Ambiguous requirements that need interpretation
Multi-step reasoning with dependencies
Architecture decisions with long-term consequences
Code review that requires understanding system-wide implications
Any task where a wrong answer costs more than the model price difference

The decision framework is simple: what's the cost of a bad output? If a research agent returns a mediocre summary, you lose a few minutes reviewing it. If your lead agent makes a bad architecture call, you lose days of rework.

Spend on judgment. Save on labor.

Putting It Together: A Real Cost Breakdown

Celune cost analytics dashboard showing per-agent cost breakdown and model usage distribution — Per-agent cost tracking in Celune — see exactly where your AI spend is going and which optimizations are working.

Here's what a 5-agent team looks like with and without these optimizations:

Agent	Role	Model	Daily Tokens	Unoptimized Monthly	Optimized Monthly
Lead	Architecture + Code	Opus	2M	$2,700	$1,100
PM	Planning + Writing	Sonnet	1.5M	$405	$165
Reviewer	Code Review	Sonnet (batch)	1M	$270	$70
Researcher	Research + Analysis	Haiku	3M	$68	$30
Utility	Formatting + Data	Haiku	2M	$45	$20
Total				$3,488	$1,385

That's a 60% reduction. The optimized column applies model tiering, prompt caching (80% hit rate), batch processing for the reviewer, and context management across all agents.

Celune system health dashboard with real-time metrics, usage charts, and activity feed — The usage dashboard surfaces cost-per-agent trends so you can catch bloat before it hits your invoice.

In Celune, I track these costs per agent on the usage dashboard — each agent has its own cost attribution, so I can see exactly where the spend is going and whether the optimization is actually working. If an agent's cost-per-task starts climbing, I know the context window is bloating or the cache hit rate dropped.

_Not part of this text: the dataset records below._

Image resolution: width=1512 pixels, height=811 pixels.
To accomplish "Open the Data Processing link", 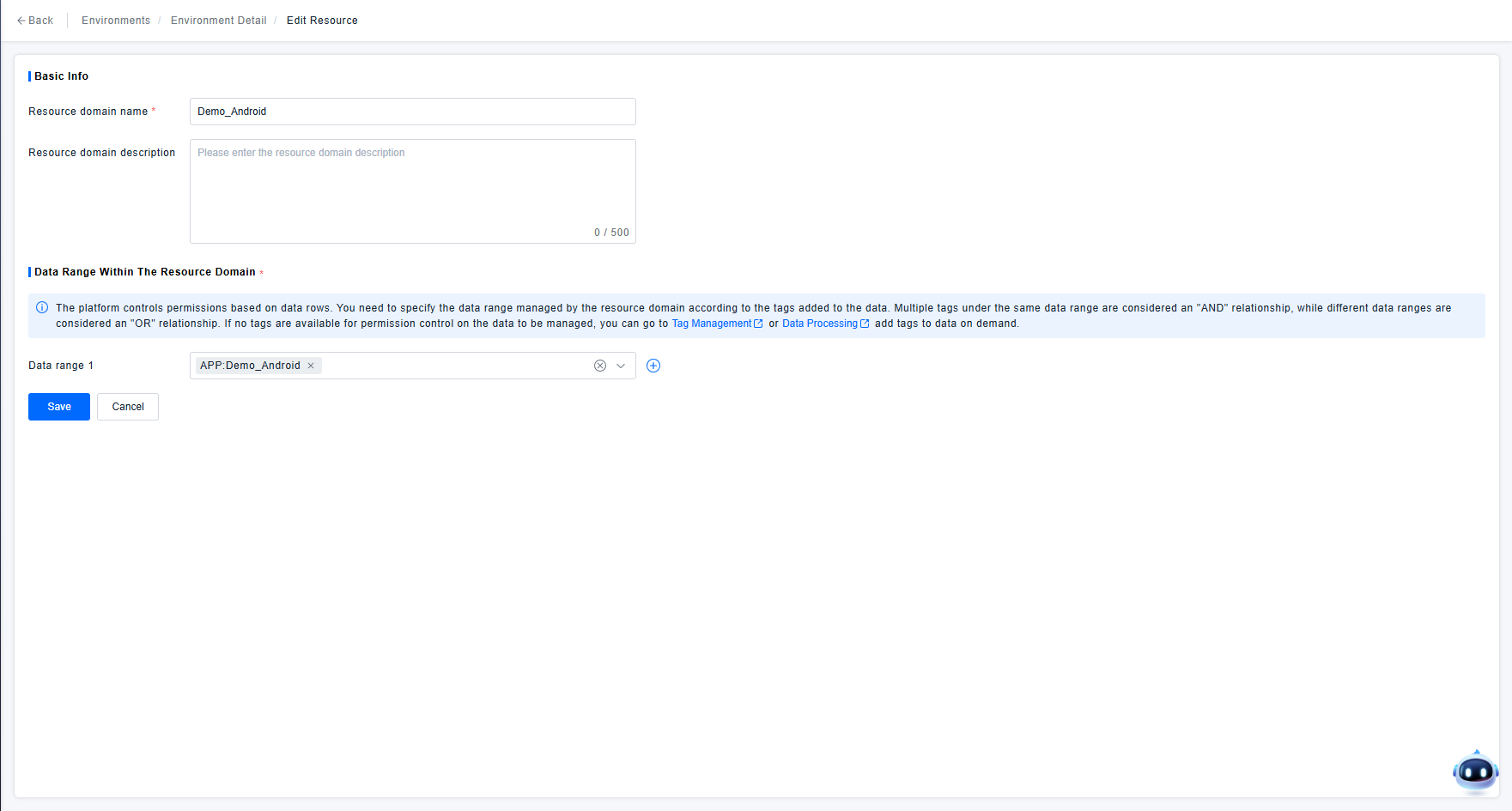I will pos(819,324).
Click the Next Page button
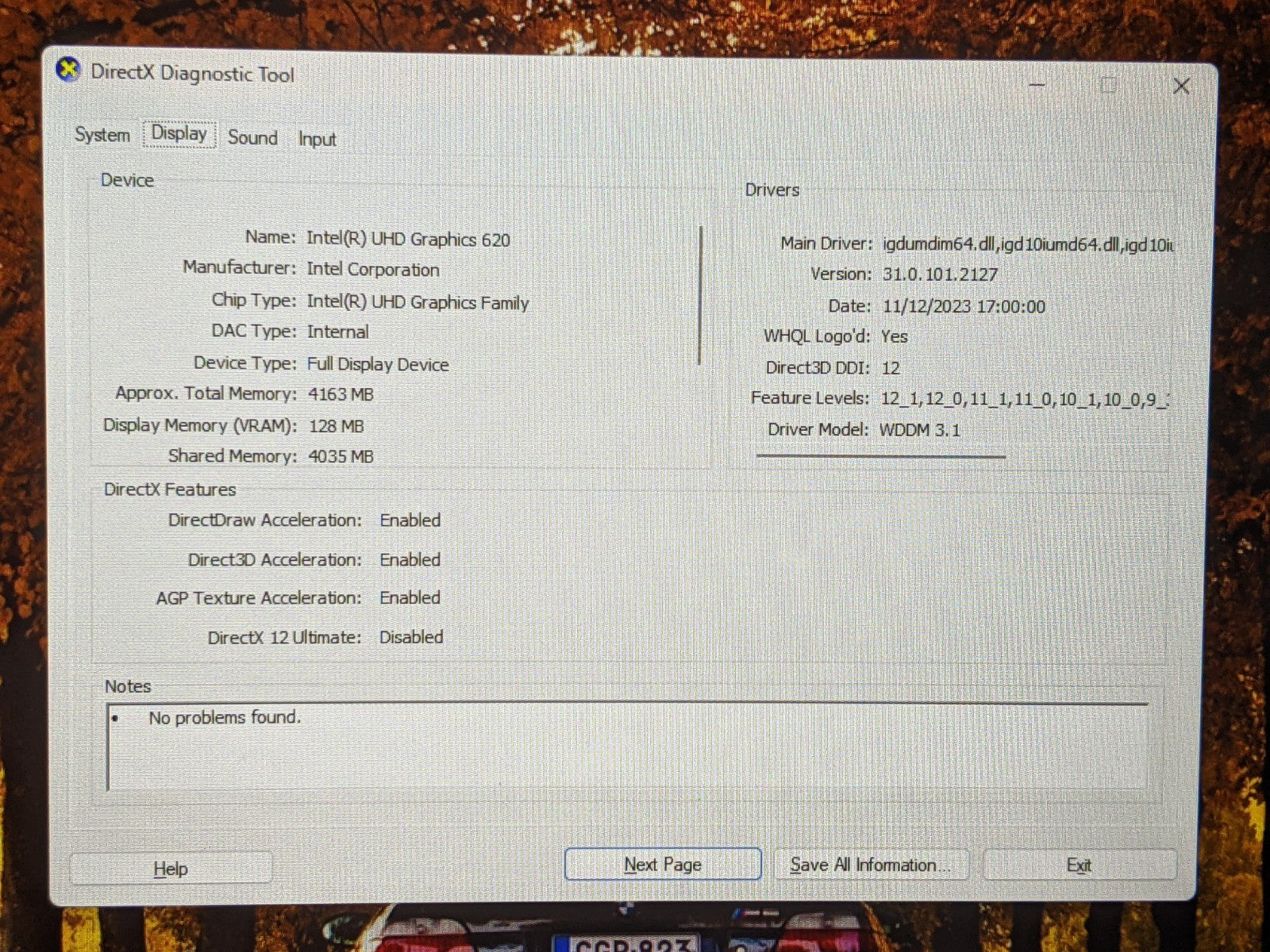 pyautogui.click(x=663, y=864)
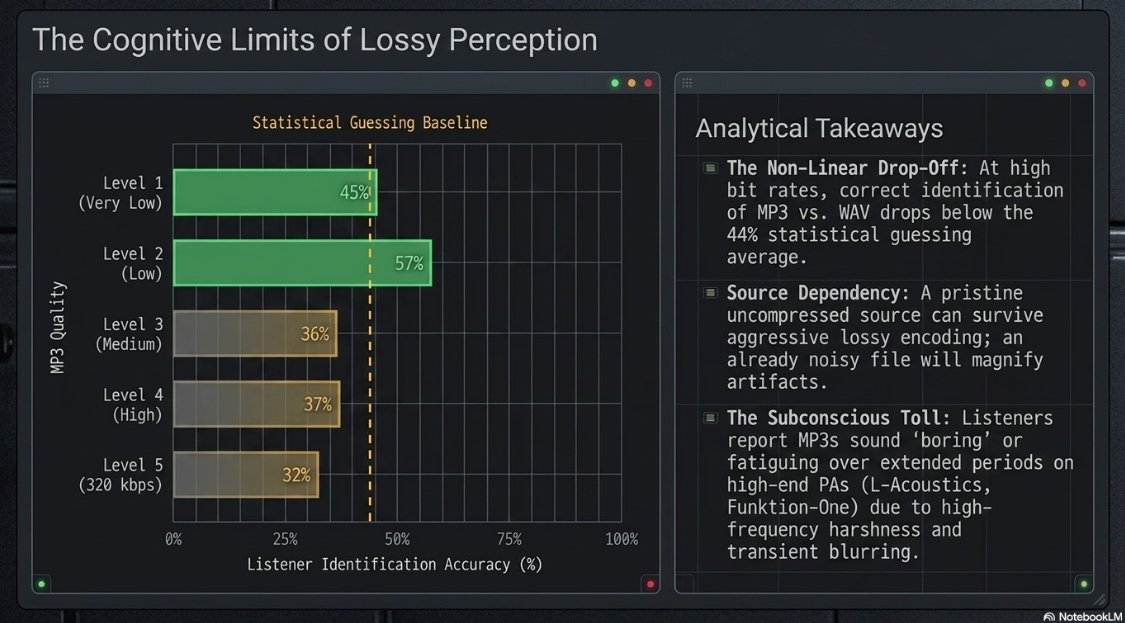Select the Level 2 (Low) 57% bar

click(302, 263)
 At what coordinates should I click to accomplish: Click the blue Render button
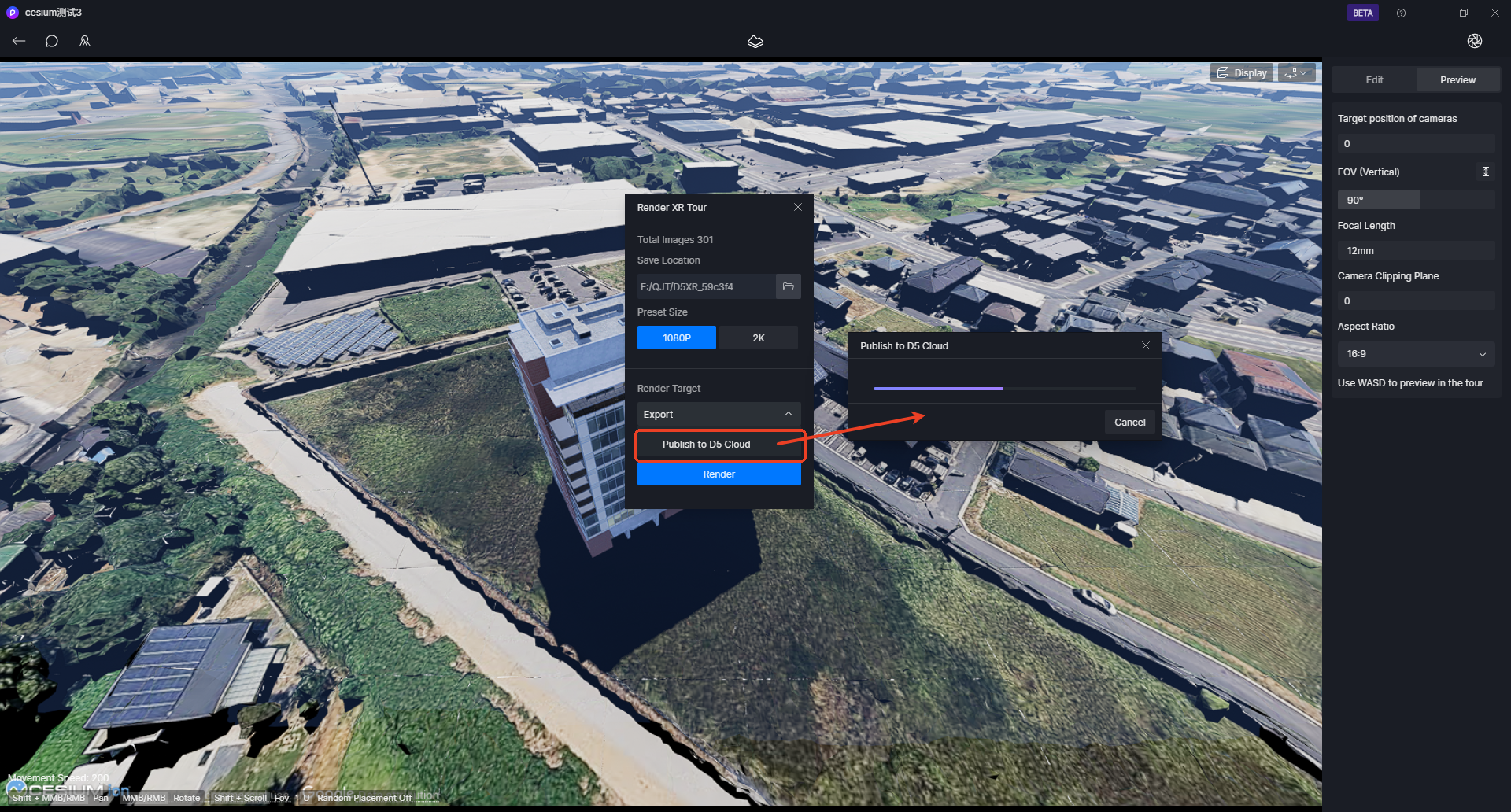tap(719, 474)
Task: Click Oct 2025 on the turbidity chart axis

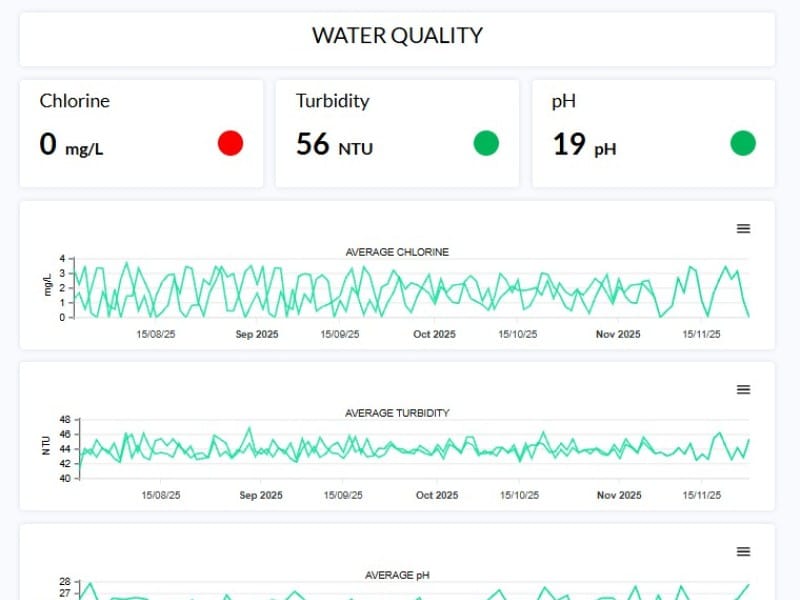Action: pyautogui.click(x=437, y=495)
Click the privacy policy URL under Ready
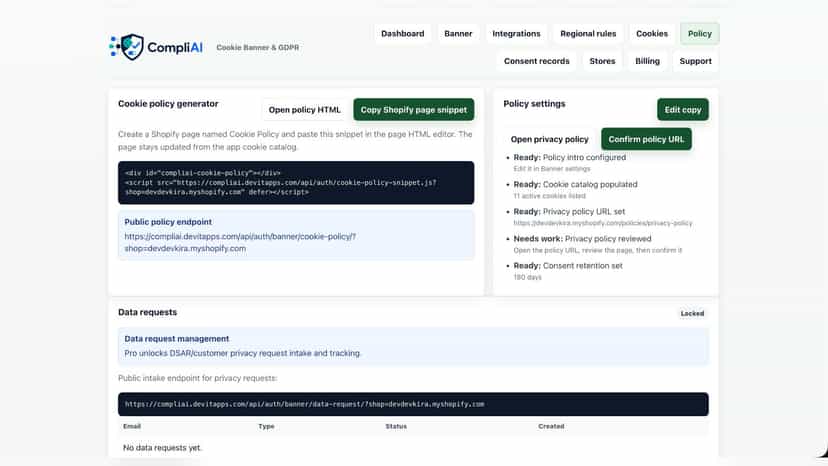Image resolution: width=828 pixels, height=466 pixels. tap(603, 223)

The Tradeoff: Don't Optimize Into Uselessness

A warning: it's possible to cut costs too aggressively. I've done it.

Downgrading the lead agent from Opus to Sonnet saved money but introduced subtle bugs that took hours to find. Running everything in batch mode saved 50% but broke the interactive workflow my team depended on. Compressing context too aggressively caused agents to lose track of decisions made earlier in the session.

The goal is efficiency, not austerity. Every optimization should be measured against output quality, not just cost. If you save $500/month but introduce 10 hours of rework, you haven't saved anything.

My rule: optimize the floor (research, formatting, bounded tasks) aggressively. Optimize the ceiling (architecture, judgment, complex reasoning) carefully.

Start With Visibility

You can't optimize what you can't measure. Before applying any of these levers, instrument your agent costs:

Track cost per agent, per day. Not aggregate — per agent. You need to know which agents are expensive and why.
Track cost per task. Some tasks are inherently expensive (large codebases, long conversations). That's fine. But you should know about it.
Monitor cache hit rates. If your prompt caching isn't hitting 70%+, your prefix isn't stable enough.
Set budgets and alerts. A runaway agent session at 3 AM shouldn't be a surprise on your next invoice.

The agents aren't going to optimize their own costs. That's your job. Give them the right model, the right context, and the right constraints — and they'll deliver the same quality for a fraction of the price.